I don’t especially care for the Olympic Games, although I’ll watch the track and field and the basketball games. I used to be a track and field athlete. But I don’t look at skateboarding as a competitive sport. In the Olympic Games, people are judging it and I feel that the spirit of skateboarding is not about that. If you go out on a session and see someone landing a trick after falling 10 or 20 times, the excitement by everyone watching is amazing. Very often, when somebody is trying something, nobody else will skate. People sit, watch and wait in order to help this person channel all their energy. That’s the beauty of it.

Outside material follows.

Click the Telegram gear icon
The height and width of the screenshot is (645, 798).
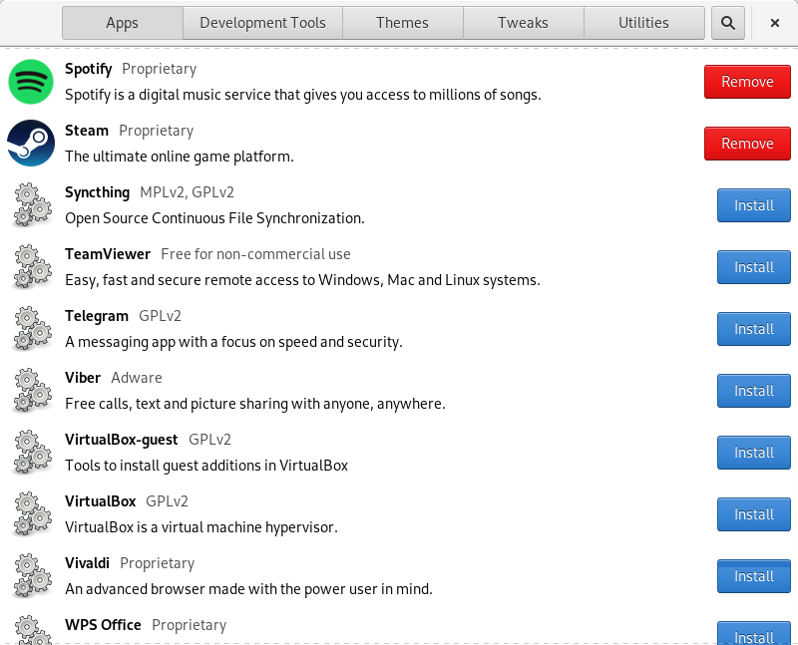tap(32, 329)
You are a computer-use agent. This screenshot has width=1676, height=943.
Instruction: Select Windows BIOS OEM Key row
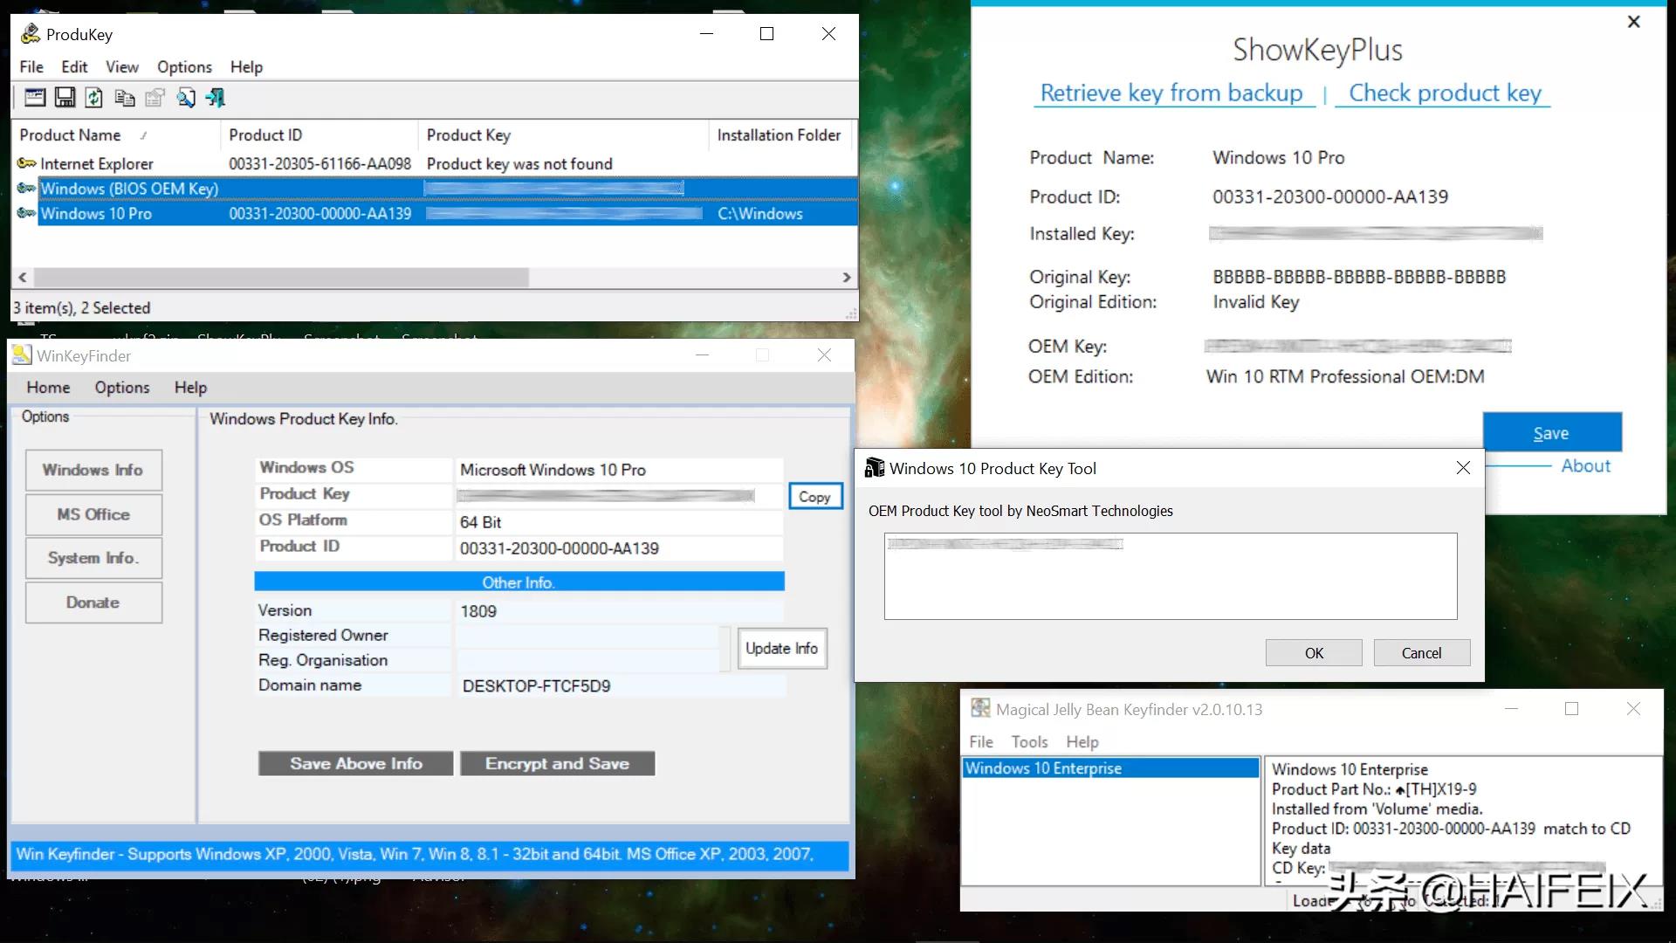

Why have you titled your exhibition Beware*?

Ari Marcopoulos:

It seems an apt word for this time: beware of what you say, but also be aware of what you hear and see, and pay attention visually and mentally. For me, it definitely has a double meaning: beware and be aware.


Tell us about some of the works that you’ve selected from the museum’s collection.

Ari Marcopoulos:

So this is crazy, right? They acquired my film and gave me carte blanche to look into their collection of more than 15,000 works and select some to combine with my work. Choosing from 15,000 artworks is like editing a manuscript of 80,000 words down to 3,000! I started randomly looking at the collection online. The first work that I became interested in is a bar by Daniel Turner which I thought a skater would like to grind on. There’s a word piece, Life Fly Lifes Flies (1997), by Bruce Nauman who is one of my idols. They’d never shown it and it took them a while to find it in their storage. Then I started finding different artists that I’d never heard of.

You’ve also made an armature on which you’re hanging some of your photography.

Ari Marcopoulos:

I wanted to make a gesture that interferes with the traditional space of the gallery. I woke up one morning and thought that I wanted to make an armature and hang this series of portraits on it. I quickly sketched the footing of how it’s supported and the angle. The idea is that there are 10 photographs of friends, five on each side, hanging from a piece of wood as if they’re floating in space.


How would you like your exhibition to resonate with the skateboarders near the Musée d’Art Moderne and the Palais de Tokyo?

Ari Marcopoulos:

Well, I hope that it will engage them and bring the outside inside. I have photographed there already and will be photographing some of my friends who skateboard this time around as well.